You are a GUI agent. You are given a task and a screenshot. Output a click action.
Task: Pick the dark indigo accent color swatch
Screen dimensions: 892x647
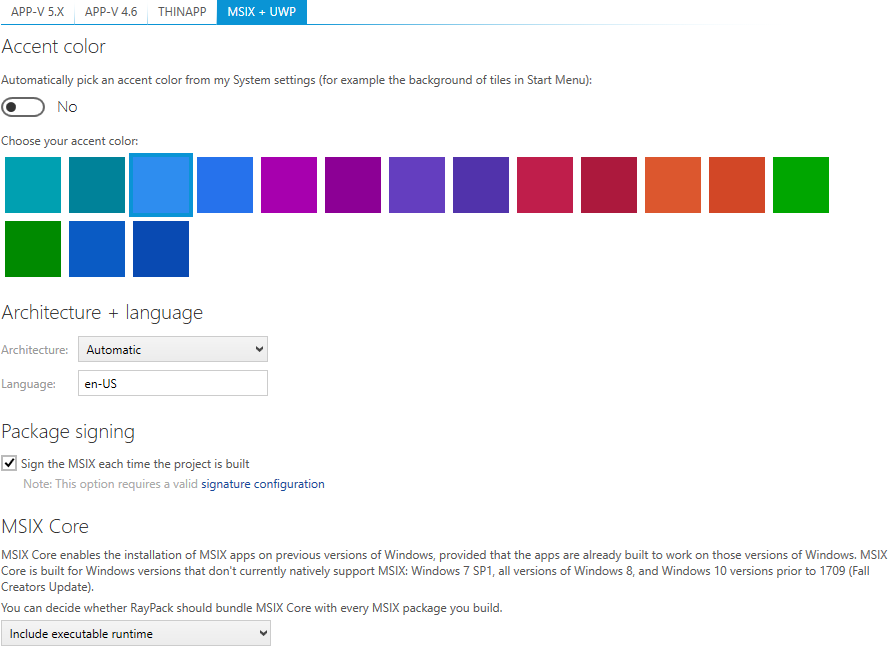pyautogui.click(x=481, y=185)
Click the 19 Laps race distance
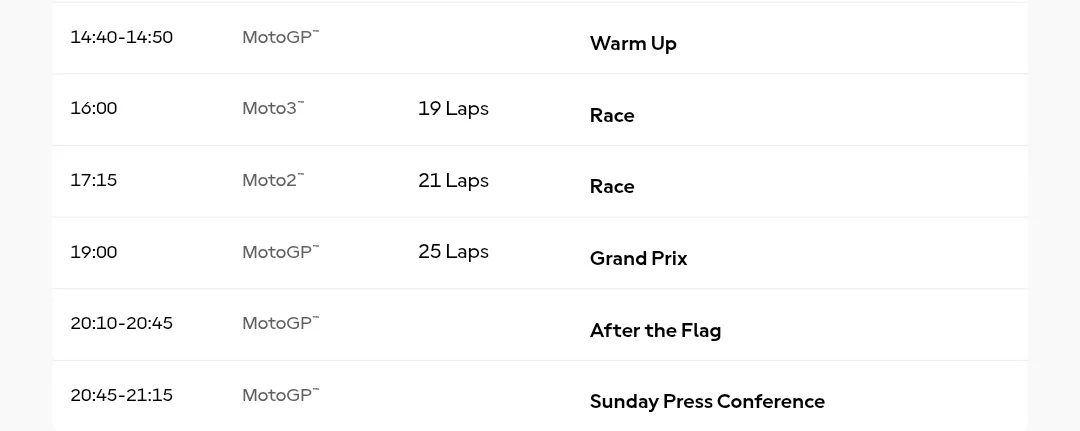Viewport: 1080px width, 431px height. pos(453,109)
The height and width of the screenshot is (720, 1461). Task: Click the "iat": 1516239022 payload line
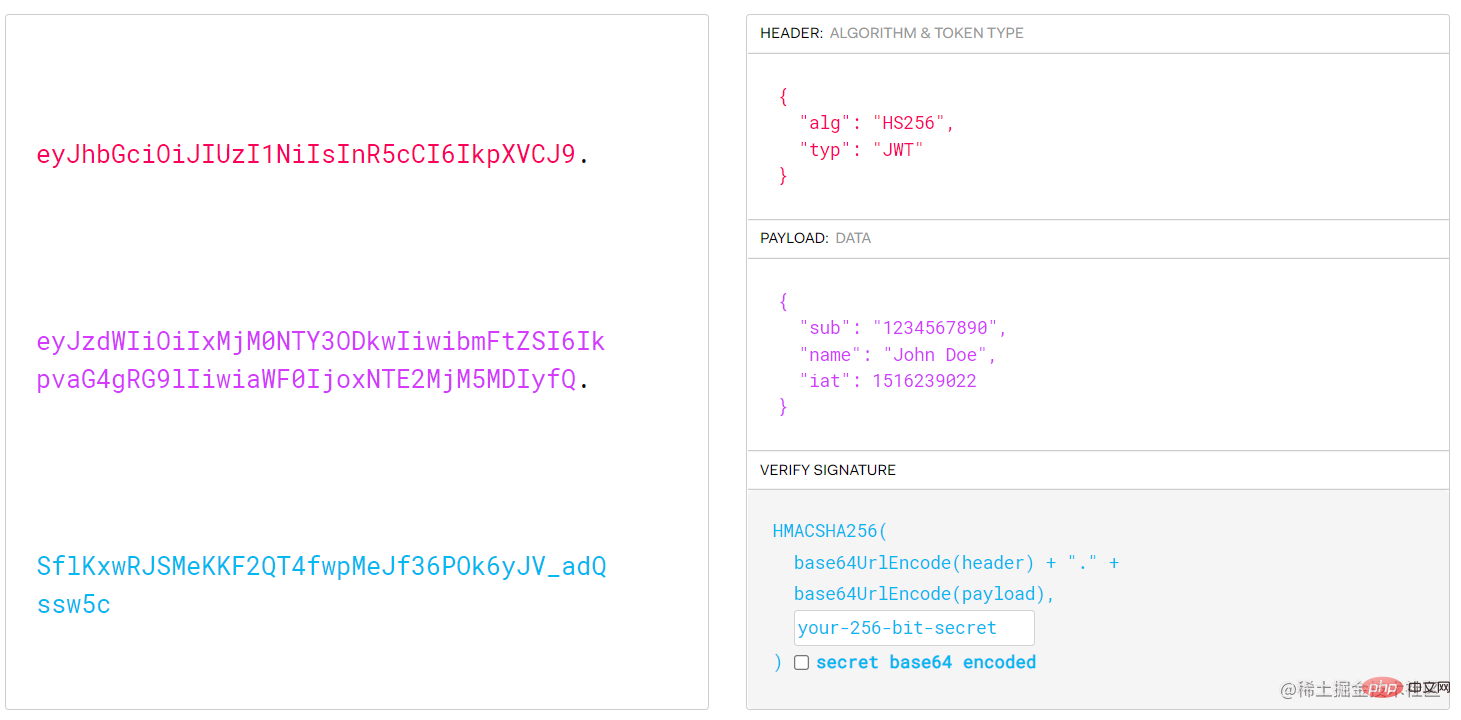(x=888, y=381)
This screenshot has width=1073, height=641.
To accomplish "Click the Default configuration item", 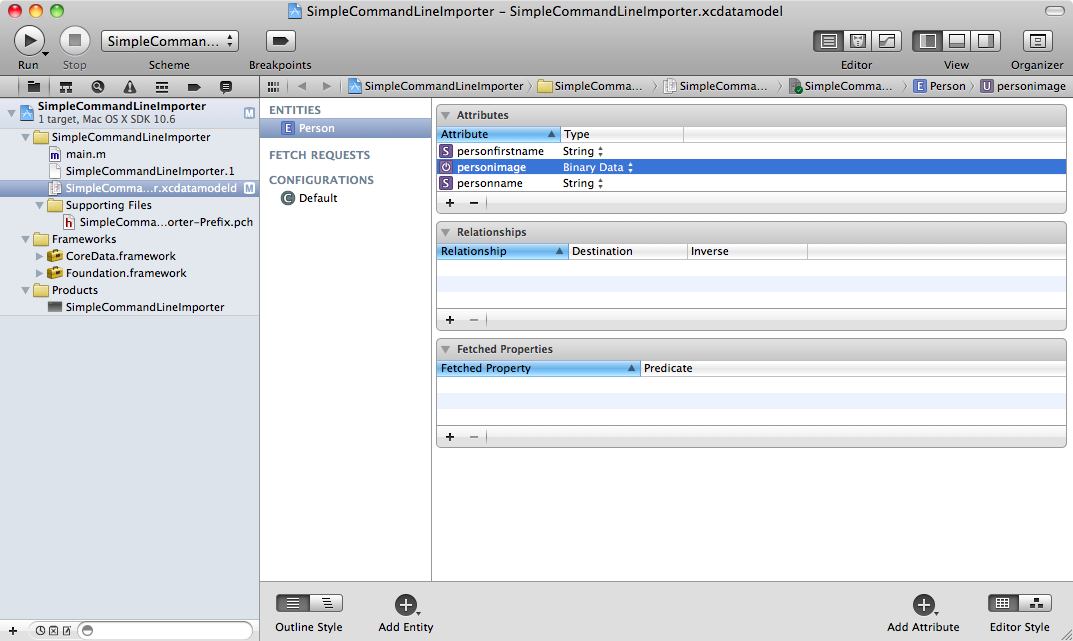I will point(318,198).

--

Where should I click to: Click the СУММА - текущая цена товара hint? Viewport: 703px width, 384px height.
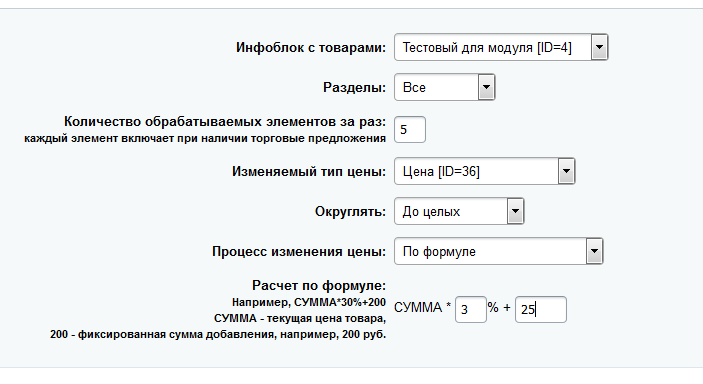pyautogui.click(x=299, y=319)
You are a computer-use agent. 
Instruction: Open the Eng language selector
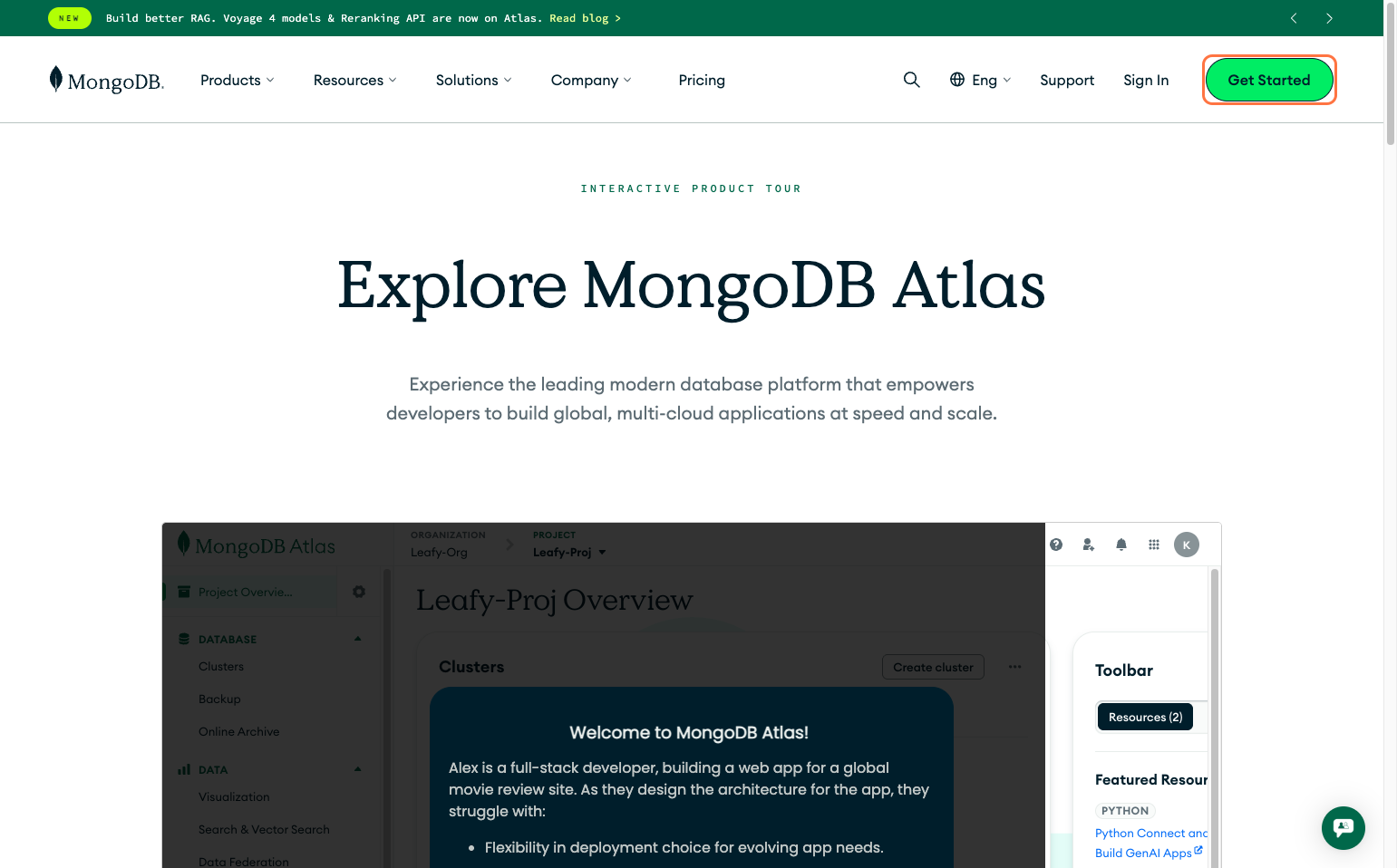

**Task instructions**
What is needed is each line from the records with the word "agent" in it.

**Answer to this problem**
You are a GUI agent. You are given a task and a screenshot. Output a click action.
You are a computer-use agent. 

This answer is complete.